• Actions to take
1. From the mailing-list thread on reading Avro data with a DeserializationSchema, quote the passage starting with "For testing reasons" and going on through "map it later.", word for word.
2. Extend the mailing-list thread on reading Avro data with a DeserializationSchema, picking up after its final line.

• Document passage
-*-*-
You are viewing a plain text version of this content. The canonical link for it is here.
Posted to user@flink.apache.org by Martin Neumann <mn...@sics.se> on 2016/02/12 00:20:37 UTC

streaming using DeserializationSchema

Hej,

I have a stream program reading data from Kafka where the data is in
avro. I have my own DeserializationSchema to deal with it.

For testing reasons I want to read a dump from hdfs instead, is there a way
to use the same DeserializationSchema to read from an avro file stored on
hdfs?

cheers Martin

Re: streaming using DeserializationSchema

Posted by Martin Neumann <mn...@sics.se>.
I ended up not using the DeserializationSchema and instead going for a
AvrioInputFormat in case of reading From file. I would have preferred to
keep the code simpler but the map solution was a lot more complicated since
the raw data I have is in Avro binary format so I cannot just read it and
map it later.

cheers Martin


On Fri, Feb 12, 2016 at 10:47 PM, Nick Dimiduk <nd...@apache.org> wrote:

> My input file contains newline-delimited JSON records, one per text line.
> The records on the Kafka topic are JSON blobs encoded to UTF8 and written
> as bytes.
>
> On Fri, Feb 12, 2016 at 1:41 PM, Martin Neumann <mn...@sics.se> wrote:
>
>> I'm trying the same thing now.
>>
>> I guess you need to read the file as byte arrays somehow to make it work.
>> What read function did you use? The mapper is not hard to write but the
>> byte array stuff gives me a headache.
-*-*-
• Items listed in a dataset

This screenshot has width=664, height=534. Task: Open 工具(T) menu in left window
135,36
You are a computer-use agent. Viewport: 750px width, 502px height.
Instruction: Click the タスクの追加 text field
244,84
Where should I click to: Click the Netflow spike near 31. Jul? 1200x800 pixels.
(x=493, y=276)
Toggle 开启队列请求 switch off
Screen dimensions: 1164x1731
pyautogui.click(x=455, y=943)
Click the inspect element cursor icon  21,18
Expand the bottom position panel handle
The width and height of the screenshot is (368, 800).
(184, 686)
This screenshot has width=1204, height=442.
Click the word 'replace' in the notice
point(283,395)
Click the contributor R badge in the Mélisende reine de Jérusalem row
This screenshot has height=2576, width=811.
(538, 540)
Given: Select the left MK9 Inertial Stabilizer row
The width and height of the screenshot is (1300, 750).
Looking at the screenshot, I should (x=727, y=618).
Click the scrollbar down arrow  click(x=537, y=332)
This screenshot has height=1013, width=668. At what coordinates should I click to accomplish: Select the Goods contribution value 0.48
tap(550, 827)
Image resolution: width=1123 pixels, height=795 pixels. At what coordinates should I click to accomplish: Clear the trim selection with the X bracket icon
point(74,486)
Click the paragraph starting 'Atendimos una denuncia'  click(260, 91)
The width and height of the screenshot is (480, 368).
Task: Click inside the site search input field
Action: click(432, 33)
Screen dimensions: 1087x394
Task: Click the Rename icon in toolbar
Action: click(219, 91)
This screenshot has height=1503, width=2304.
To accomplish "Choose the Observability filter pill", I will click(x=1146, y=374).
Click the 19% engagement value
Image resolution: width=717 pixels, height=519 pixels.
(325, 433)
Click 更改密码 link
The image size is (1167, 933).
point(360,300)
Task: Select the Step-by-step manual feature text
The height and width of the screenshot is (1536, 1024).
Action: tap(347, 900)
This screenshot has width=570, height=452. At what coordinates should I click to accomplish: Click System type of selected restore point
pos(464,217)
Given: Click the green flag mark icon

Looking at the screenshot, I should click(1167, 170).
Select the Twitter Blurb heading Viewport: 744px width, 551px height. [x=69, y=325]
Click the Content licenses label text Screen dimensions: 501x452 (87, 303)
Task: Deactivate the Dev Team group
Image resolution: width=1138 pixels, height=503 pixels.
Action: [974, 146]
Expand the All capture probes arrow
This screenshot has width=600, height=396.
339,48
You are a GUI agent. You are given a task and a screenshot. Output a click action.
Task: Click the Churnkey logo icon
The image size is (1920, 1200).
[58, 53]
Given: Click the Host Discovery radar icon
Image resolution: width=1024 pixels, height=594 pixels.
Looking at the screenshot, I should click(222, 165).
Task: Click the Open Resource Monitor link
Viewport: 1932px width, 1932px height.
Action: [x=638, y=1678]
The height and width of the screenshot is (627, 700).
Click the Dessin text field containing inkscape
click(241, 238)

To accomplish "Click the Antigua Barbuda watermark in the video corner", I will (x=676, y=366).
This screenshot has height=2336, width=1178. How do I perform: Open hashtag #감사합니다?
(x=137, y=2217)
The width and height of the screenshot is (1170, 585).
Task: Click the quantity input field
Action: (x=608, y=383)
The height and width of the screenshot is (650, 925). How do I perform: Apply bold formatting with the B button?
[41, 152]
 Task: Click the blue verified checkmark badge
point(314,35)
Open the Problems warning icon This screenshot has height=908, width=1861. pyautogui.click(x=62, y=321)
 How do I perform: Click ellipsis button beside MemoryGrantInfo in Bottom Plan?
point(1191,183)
-*-*-
• Results for the exercise
1.
For testing reasons I want to read a dump from hdfs instead, is there a way
to use the same DeserializationSchema to read from an avro file stored on
hdfs?

cheers Martin

Re: streaming using DeserializationSchema

Posted by Martin Neumann <mn...@sics.se>.
I ended up not using the DeserializationSchema and instead going for a
AvrioInputFormat in case of reading From file. I would have preferred to
keep the code simpler but the map solution was a lot more complicated since
the raw data I have is in Avro binary format so I cannot just read it and
map it later.

2.
>>
>> cheers Martin
>>
>>
>>
>>
>> On Fri, Feb 12, 2016 at 9:12 PM, Nick Dimiduk <nd...@apache.org>
>> wrote:
>>
>>> Hi Martin,
>>>
>>> I have the same usecase. I wanted to be able to load from dumps of data
>>> in the same format as is on the kafak queue. I created a new application
>>> main, call it the "job" instead of the "flow". I refactored my code a bit
>>> for building the flow so all that can be reused via factory method. I then
>>> implemented a MapFunction that simply calls my existing deserializer.
>>> Create a new DataStream from flat file and tack on the MapFunction step.
>>> The resulting DataStream is then type-compatible with the Kakfa consumer
>>> that starts the "flow" application, so I pass it into the factory method.
>>> Tweak the ParameterTools options for the "job" application, et voilà!
>>>
>>> Sorry I don't have example code for you; this would be a good example to
>>> contribute back to the community's example library though.
>>>
>>> Good luck!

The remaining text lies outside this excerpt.